Namun, tidak semua pemikir Muslim setuju dengan pendekatan filsafat. Al-Ghazali, dalam karyanya Tahafut al-Falasifah, mengkritik sebagian argumen filosofis karena dianggap melebihi batas akal dalam perkara metafisik. Perdebatan ini memunculkan dialektika panjang antara kalangan filsuf dan teolog dalam Islam, menambah dinamika yang memperkaya tradisi intelektual umat muslim hingga hari ini.
4. Objek Kajian Filsafat Yunani
Secara umum, filsafat Yunani mengkaji tiga ranah utama:
- Cosmosentris: Kajian tentang alam semesta, mencakup asal-usul, ruang, waktu, gerak, materi, gaya, bilangan, dan keteraturan alam.
- Theosentris: Kajian tentang Tuhan, meliputi keberadaan, kekuasaan, dan sifat-sifat ketuhanan.
- Anthroposentris: Kajian tentang manusia, termasuk asal-usul, moralitas, peran dalam dunia, serta hubungan dengan Tuhan.
Ketiga aspek ini menunjukkan bahwa filsafat tidak semata soal logika kering, tapi juga mencakup eksistensi dan nilai-nilai. Dan semua ini sangat dekat dengan ajaran Islam.
5. Filsafat Islam: Sebuah Integrasi Nalar dan Wahyu
Filsafat Islam merupakan cabang pemikiran filsafat yang dibentuk dan dikembangkan dalam konteks keislaman. Ia berpikir secara sistematis, mendalam, dan universal, namun tetap berpijak pada wahyu sebagai sumber kebenaran tertinggi.
Filsuf Muslim tidak memisahkan antara nalar dan iman. Justru, mereka meyakini bahwa akal yang sehat akan menuntun manusia kepada Allah, sebagaimana wahyu mengarahkan manusia untuk menggunakan akalnya dengan benar.

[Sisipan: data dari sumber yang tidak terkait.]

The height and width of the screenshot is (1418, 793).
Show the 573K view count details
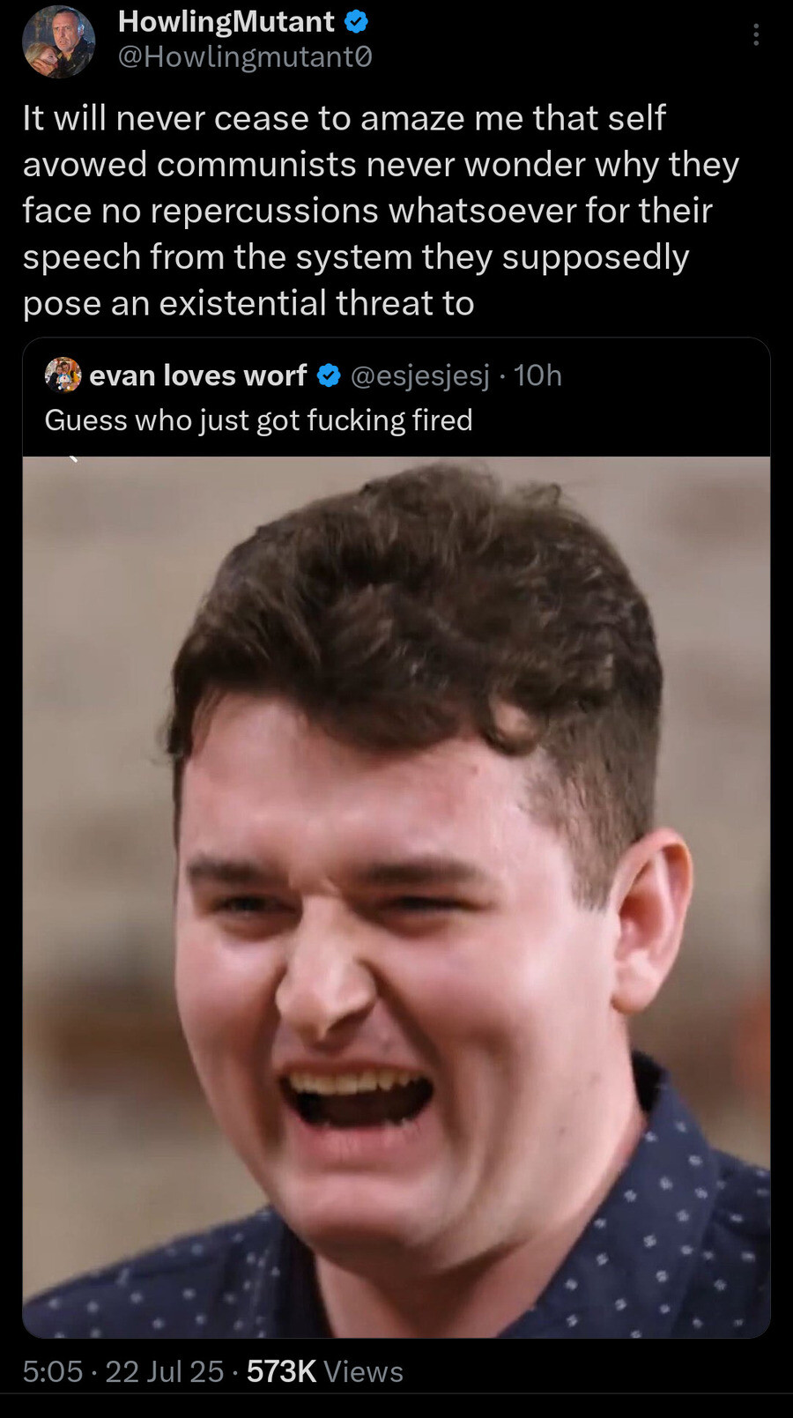(281, 1371)
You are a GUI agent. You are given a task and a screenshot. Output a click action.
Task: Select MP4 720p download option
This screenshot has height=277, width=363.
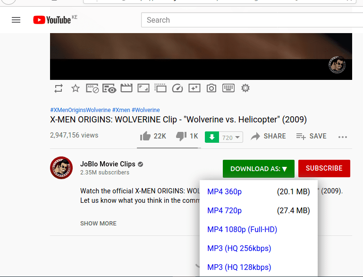tap(224, 210)
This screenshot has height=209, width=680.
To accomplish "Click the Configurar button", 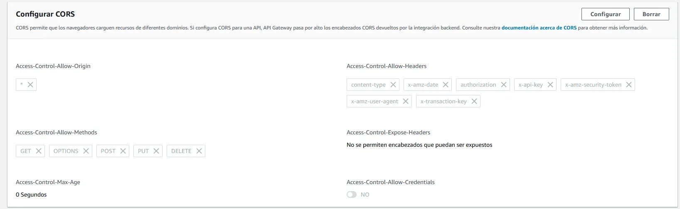I will point(605,14).
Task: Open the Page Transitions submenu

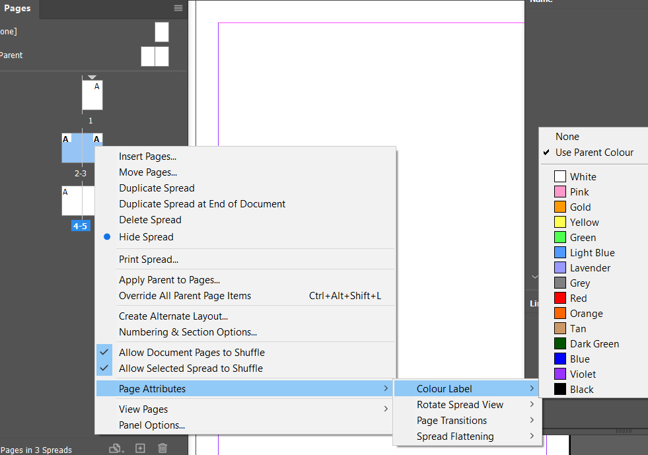Action: (451, 420)
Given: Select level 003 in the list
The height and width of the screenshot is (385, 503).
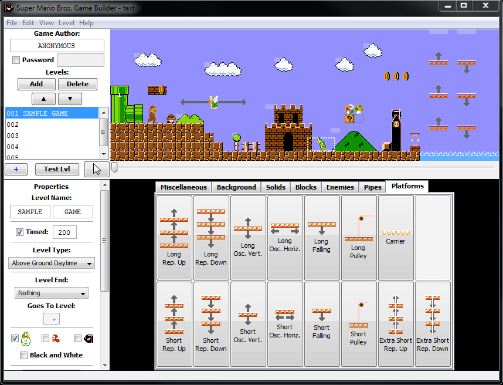Looking at the screenshot, I should pos(52,136).
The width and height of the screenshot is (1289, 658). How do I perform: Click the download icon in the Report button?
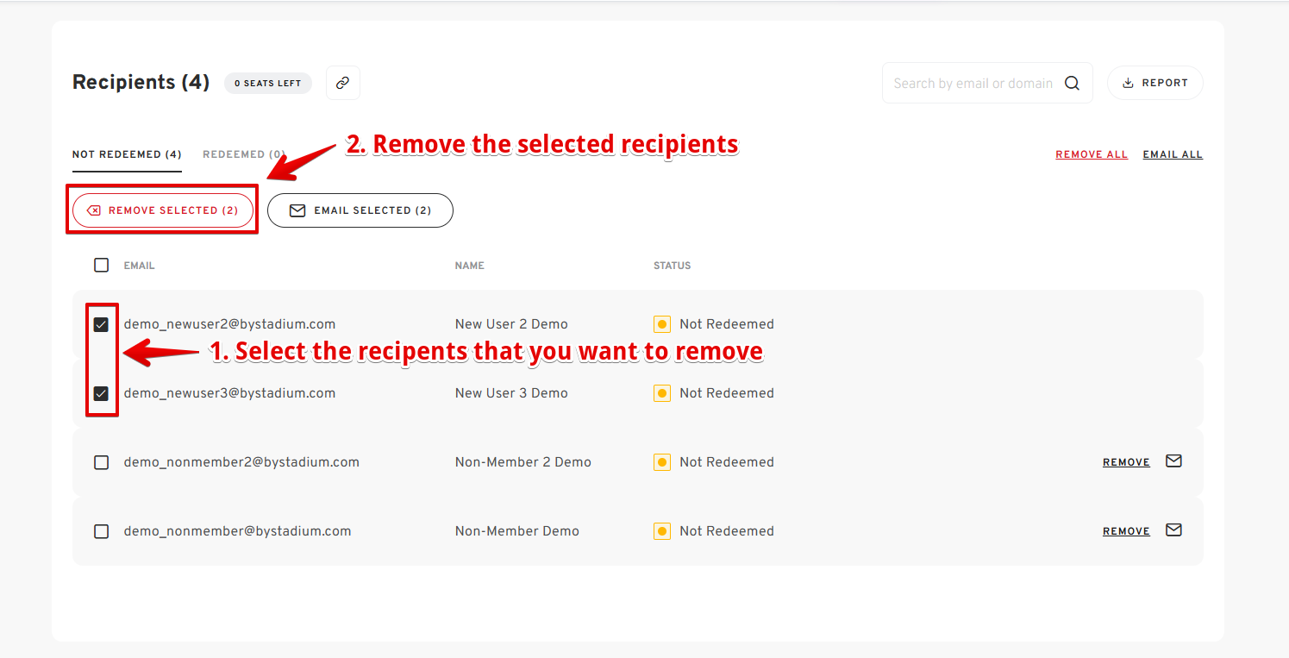[x=1128, y=83]
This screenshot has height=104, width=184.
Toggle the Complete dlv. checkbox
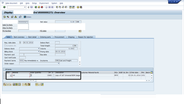[x=5, y=46]
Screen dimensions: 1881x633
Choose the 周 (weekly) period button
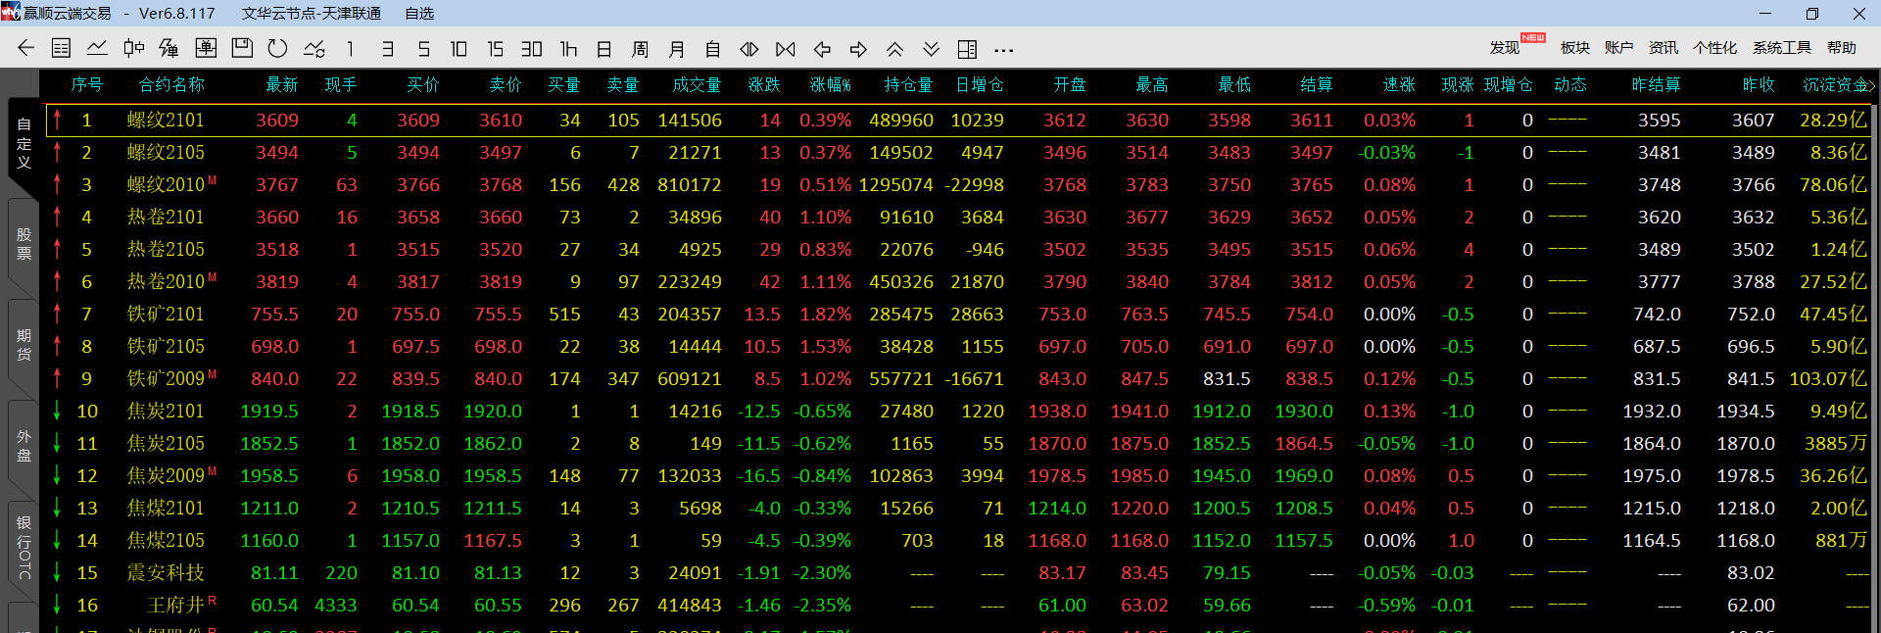pos(640,49)
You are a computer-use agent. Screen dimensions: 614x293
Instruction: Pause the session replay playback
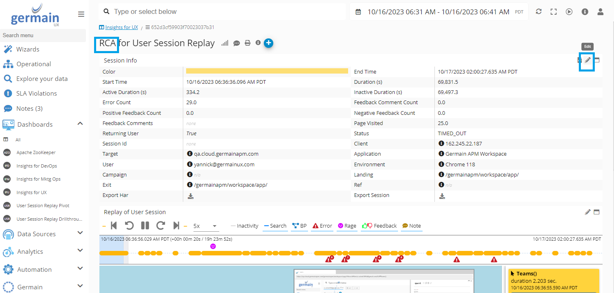pos(145,226)
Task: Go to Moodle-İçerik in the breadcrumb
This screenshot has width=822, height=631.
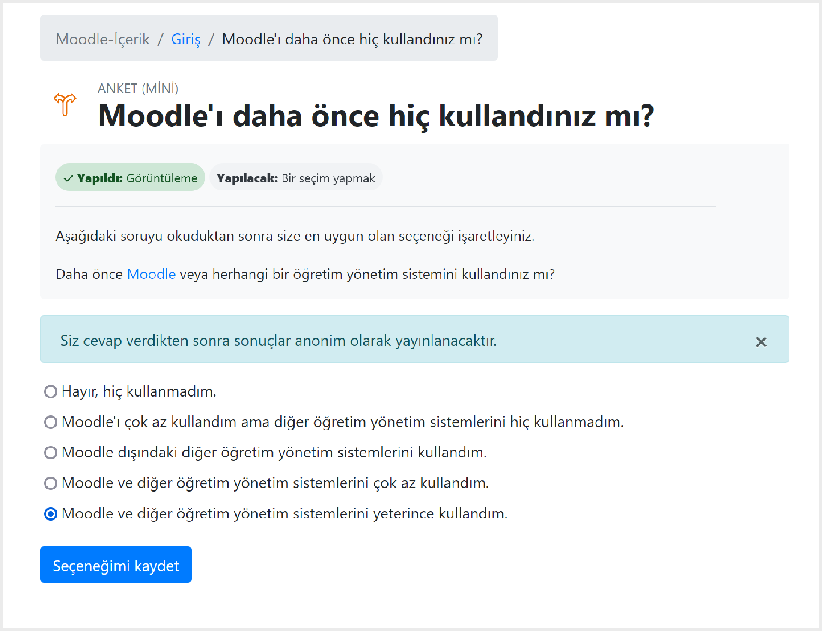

Filsafat dalam Islam bukanlah ancaman, melainkan alat. Ia adalah jembatan yang menghubungkan pencarian rasional manusia dengan petunjuk ilahi. Selama filsafat dijalankan dengan adab dan dalam kerangka tauhid, maka ia akan memperkuat, bukan menyingkirkan, peran wahyu.
Penutup
Islam dan filsafat memiliki tujuan yang sama: mencari kebenaran. Dalam Islam, wahyu adalah cahaya utama, sementara akal adalah pelita yang membantu menerangi jalan. Keduanya bisa bersinergi untuk membentuk manusia yang berpikir jernih, beriman kuat, dan bertindak bijaksana.